In [2]:
import torch
torch.autograd.set_detect_anomaly(True)
belief_updt_n_epochs = 4
belief_updt_lr = 0.1
action_slc_n_epochs = 5
action_slc_lr = 0.1
n_target = 2
mvt_amplitude = 3
max_coord = torch.tensor([300., 600.])
n_rollout = 3
n_step_per_rollout = 3
user_sigma = 5
decay_factor = 0.9

x = torch.tensor([[0.25, 0.25], [0.75, 0.75]]) * max_coord
b = torch.ones(n_target) / n_target

a = torch.nn.Parameter(torch.zeros(n_target))

In [7]:
def update_environment(positions, action):
    
    for i in range(n_target):
        angle = action[i]
        if 90 < angle <= 270:
            x_prime = -1
        else:
            x_prime = 1
        y_prime = torch.tan(torch.deg2rad(angle)) * x_prime

        norm = mvt_amplitude / torch.sqrt(y_prime**2 + x_prime**2)
        movement = torch.tensor([x_prime, y_prime]) * norm
        positions[i] += movement

    for coord in range(2):
        for target in range(n_target):
            if positions[target, coord] > max_coord[coord]:
                positions[target, coord] = max_coord[coord]
                
    return positions
                

def logp_action(positions, action, prev_positions):
    
    logp_y = torch.zeros(n_target)
    for target in range(n_target):
        for coord in range(2):
            d = positions[target, coord] - prev_positions[target, coord]
            logp_coord = torch.distributions.Normal(d, user_sigma).log_prob(action[coord])
            logp_y[target] += logp_coord
            
    return logp_y


def sim_act(positions, prev_positions, goal):
    
    delta = positions[goal] - prev_positions[goal]
    noise = torch.randn(2) * user_sigma
    y = delta + noise
    return y



a = torch.nn.Parameter(a)

__Instructions__
A – Please summarize the PyTorch notebook in two sentences.
B – Write the next part of the PyTorch notebook, picking up after its last line.

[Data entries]
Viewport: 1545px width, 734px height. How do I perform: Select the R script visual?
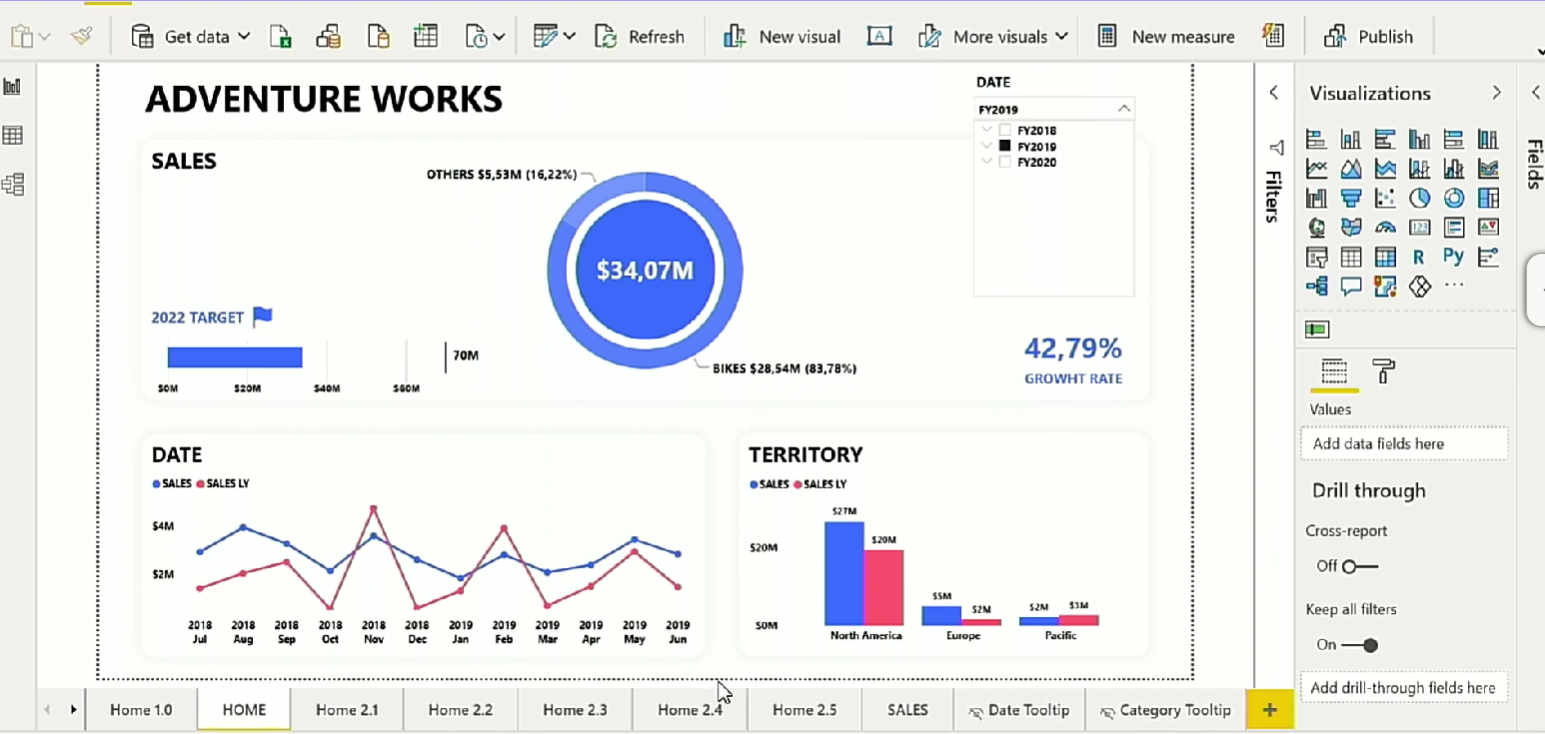(x=1419, y=256)
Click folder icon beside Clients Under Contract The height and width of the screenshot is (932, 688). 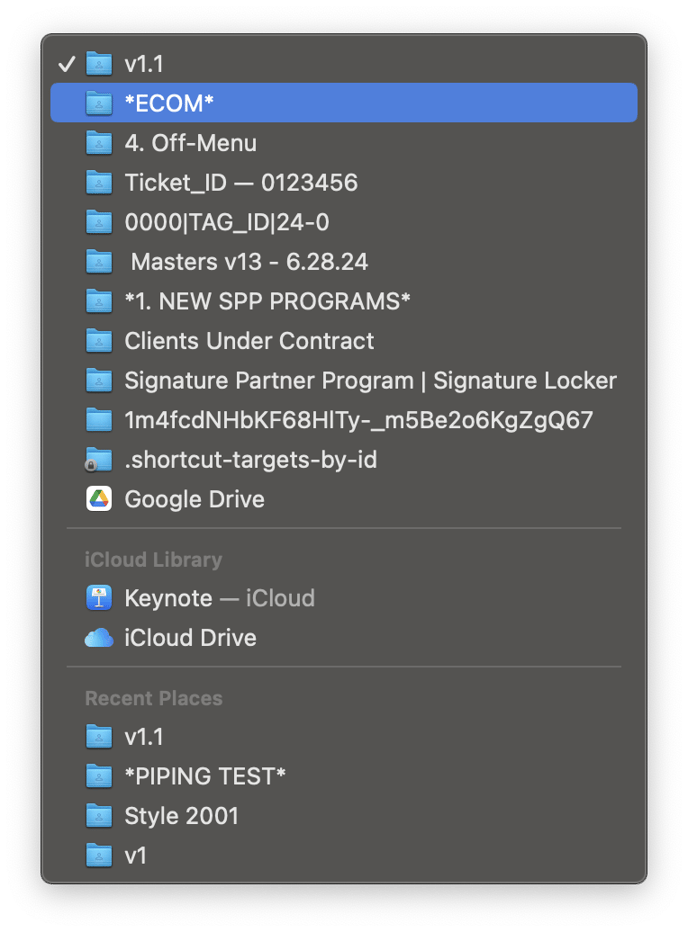coord(99,341)

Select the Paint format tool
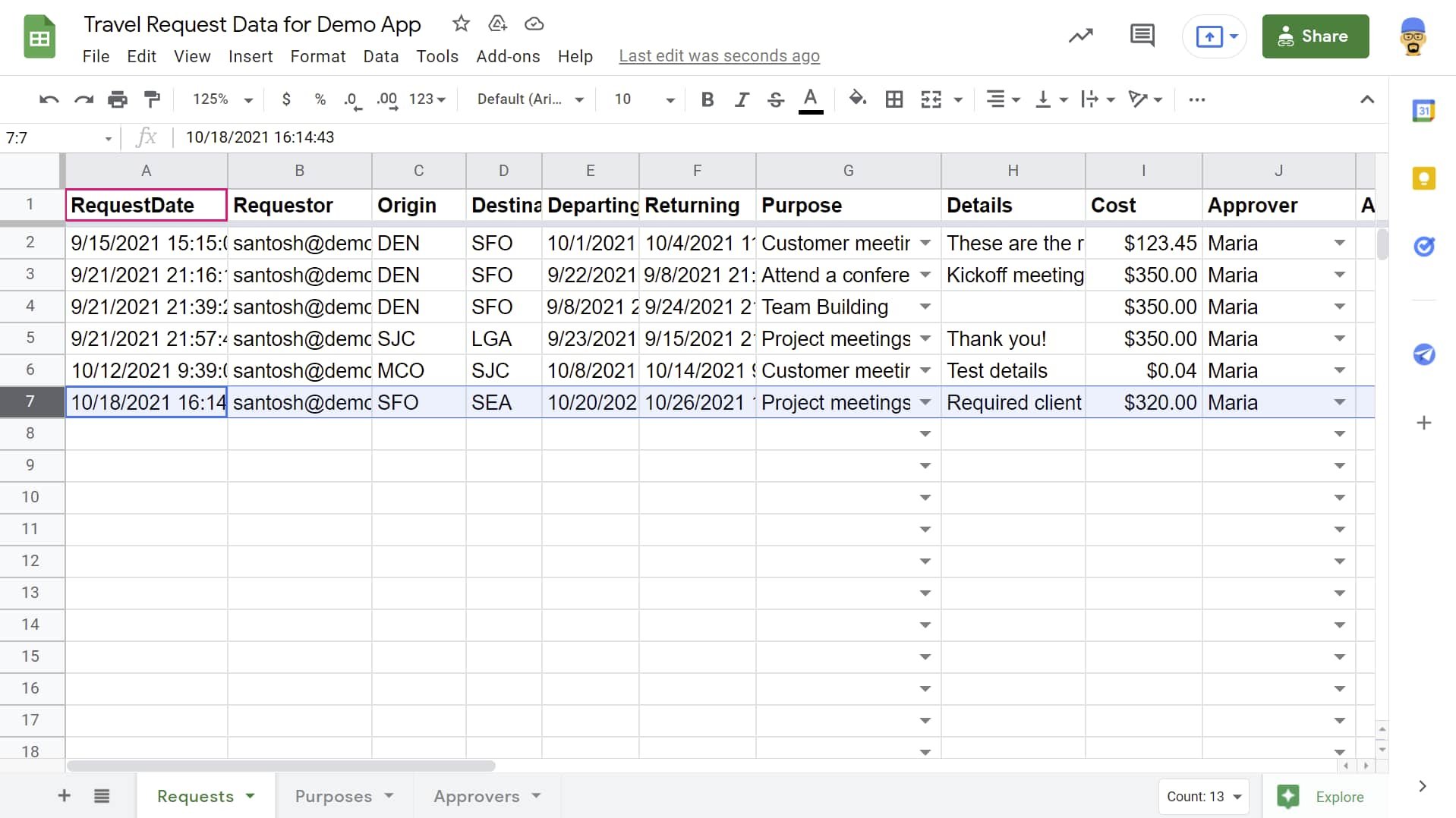point(152,99)
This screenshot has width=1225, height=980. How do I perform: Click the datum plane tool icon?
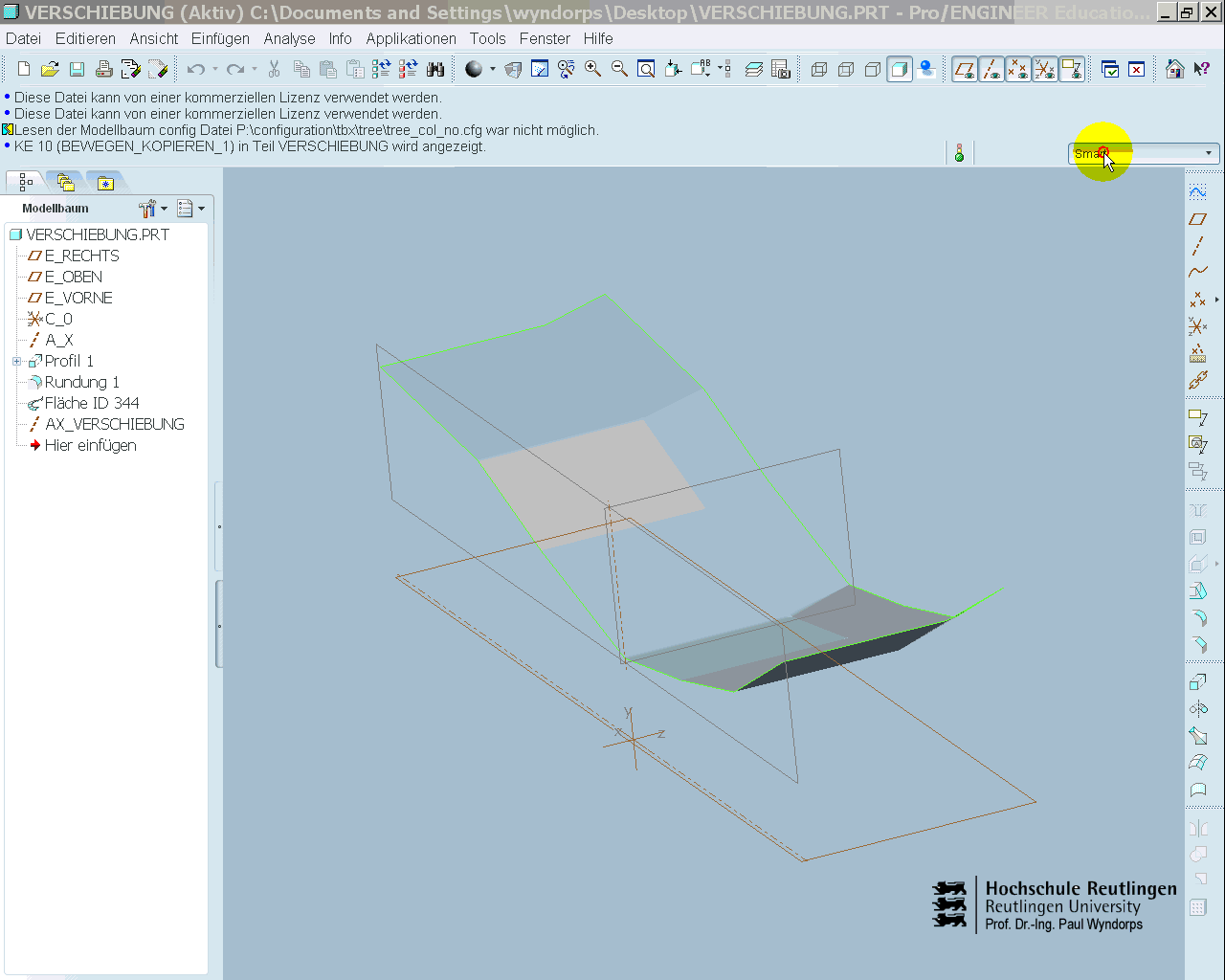[x=1197, y=219]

__Expected answers__
A – The PyTorch notebook turns on anomaly detection, sets hyperparameters such as epoch counts, learning rates, two targets, a movement amplitude of 3 and maximum coordinates of 300 and 600, and then initializes target positions, a uniform belief and a zero-valued action parameter. It defines functions that move each target a fixed step in the direction given by an angle while capping positions at the maximum coordinates, compute per-target log-probabilities of an action under a normal distribution, and simulate a noisy user action based on the goal target's displacement.

B –
a_opt = torch.optim.Adam([a, ], lr=0.01)

for _ in range(213):

    old_a = a.clone()
    a_opt.zero_grad()

    # -----------------------------------
    # Build action plans
    # -----------------------------------

    first_action = torch.sigmoid(a)

    action_plan = torch.zeros((n_rollout, n_step_per_rollout, n_target))
    action_plan[:, 0] = first_action
    if n_step_per_rollout > 1:
        action_plan[:, 1:, :] = torch.rand((n_rollout, n_step_per_rollout - 1, n_target)) * 360

    action_plan *= 360  # Convert in degrees

    total_efe = 0
    for rol in range(n_rollout):

        efe_rollout = 0

        # Sample the user goal --------------------------

        q = torch.softmax(b - b.max(), dim=0)
        goal = torch.multinomial(q, 1)[0]

        # -----------------------------------------------

        x_rol = x.clone()
        b_rol = b.clone()

        for step in range(n_step_per_rollout):

            action = action_plan[rol, step]

            # ---- Update positions based on action ---------------------------------------------

            x_rol_prev = x_rol.clone()

            x_rol = update_environment(positions=x_rol, action=action)

            # ------------------------------------------------------------------------------
            # Evaluate epistemic value -----------------------------------------------------
            # ------------------------------------------------------------------------------

            # Simulate action based on goal ----------------------------------------

            y = sim_act(positions=x_rol, goal=goal, prev_positions=x_rol_prev)

            # Compute log probability of user action given a specific goal in mind -------
            logp_y = logp_action(positions=x_rol, action=y, prev_positions=x_rol_prev)

            logq = torch.log_softmax(b_rol - b_rol.detach().max(), dim=0)
            logp_yq = logq + logp_y

            # Revise belief -------------------

            b_rol = torch.nn.Parameter(b_rol)
            b_opt = torch.optim.Adam([b_rol, ], lr=0.01)

            q_rol, kl_div = None, None

            for _ in range(132):

                old_b = b_rol.clone()
                b_opt.zero_grad()
                q_rol = torch.softmax(b_rol - b_rol.detach().max(), dim=0)
                kl_div = torch.sum(q_rol * (q_rol.log() - logp_yq))
                kl_div.backward(retain_graph=True)
                b_opt.step()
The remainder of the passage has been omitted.